Newspaper. Providence Daily Journal, Providence, R.I. January 2, 1863 and January 3, 1863. 4 pp., 20½ x 26 in. Ex-New York Society Library.
The Emancipation Proclamation was the single most important act of Lincoln’s presidency. Its text reveals the major themes of the Civil War: the importance of slavery to the war effort on both sides; the courting of border states; Lincoln’s hopes that the rebellious states could somehow be convinced to reenter the Union; the role of black soldiers; Constitutional and popular constraints on emancipation; the place of African Americans in the United States, and America’s place in a worldwide movement toward the abolition of slavery. In sounding the death knell for slavery and the “Slave power,” the President took a decisive stand on the most contentious issue in American history, and the United States joined other western nations in embracing a future of free labor.

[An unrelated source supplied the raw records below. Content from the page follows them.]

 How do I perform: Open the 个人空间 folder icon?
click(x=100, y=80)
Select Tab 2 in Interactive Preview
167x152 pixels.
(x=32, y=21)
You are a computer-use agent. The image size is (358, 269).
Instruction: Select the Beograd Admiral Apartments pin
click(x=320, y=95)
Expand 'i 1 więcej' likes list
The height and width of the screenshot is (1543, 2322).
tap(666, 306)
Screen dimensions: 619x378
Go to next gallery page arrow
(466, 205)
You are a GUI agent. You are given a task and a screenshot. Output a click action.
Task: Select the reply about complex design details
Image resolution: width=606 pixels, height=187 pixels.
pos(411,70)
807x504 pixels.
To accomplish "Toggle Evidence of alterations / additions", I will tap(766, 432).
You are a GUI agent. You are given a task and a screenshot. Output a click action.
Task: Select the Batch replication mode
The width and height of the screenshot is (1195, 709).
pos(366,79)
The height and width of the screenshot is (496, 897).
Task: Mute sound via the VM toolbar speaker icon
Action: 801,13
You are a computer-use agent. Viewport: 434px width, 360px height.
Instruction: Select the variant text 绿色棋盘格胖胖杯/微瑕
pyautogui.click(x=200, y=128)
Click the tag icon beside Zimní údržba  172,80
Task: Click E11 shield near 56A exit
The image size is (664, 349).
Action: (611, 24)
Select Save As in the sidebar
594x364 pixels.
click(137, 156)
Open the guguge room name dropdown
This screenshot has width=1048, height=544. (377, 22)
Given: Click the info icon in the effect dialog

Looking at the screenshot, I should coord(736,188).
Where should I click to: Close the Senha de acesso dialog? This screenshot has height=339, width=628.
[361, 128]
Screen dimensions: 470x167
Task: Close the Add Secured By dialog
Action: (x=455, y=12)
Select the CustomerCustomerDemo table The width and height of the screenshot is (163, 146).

In addition to the moral impact of this “sincerely believed…act of justice,” the Proclamation aided the Union cause tangibly and decisively. Because it focused on territory still held by the Confederacy, only small numbers of slaves (compared to the total slave population) were immediately freed. However, the Proclamation deprived the South of essential labor by giving all slaves a reason to escape to Union lines. Failing that, it freed slaves immediately upon the Union Army’s occupation of Confederate territory. The Proclamation also encouraged the enlistment of black soldiers, who made a crucial contribution to the Union war effort. Moreover, England and France, who had already abolished slavery, were restrained from supporting the Confederacy, which would have been in their own economic interests. Lincoln summed up the Proclamation’s importance in 1864: “no human power can subdue this rebellion without using the Emancipation lever as I have done.”
The January 3 issue prints Frederick Douglass’s reaction to the announcement.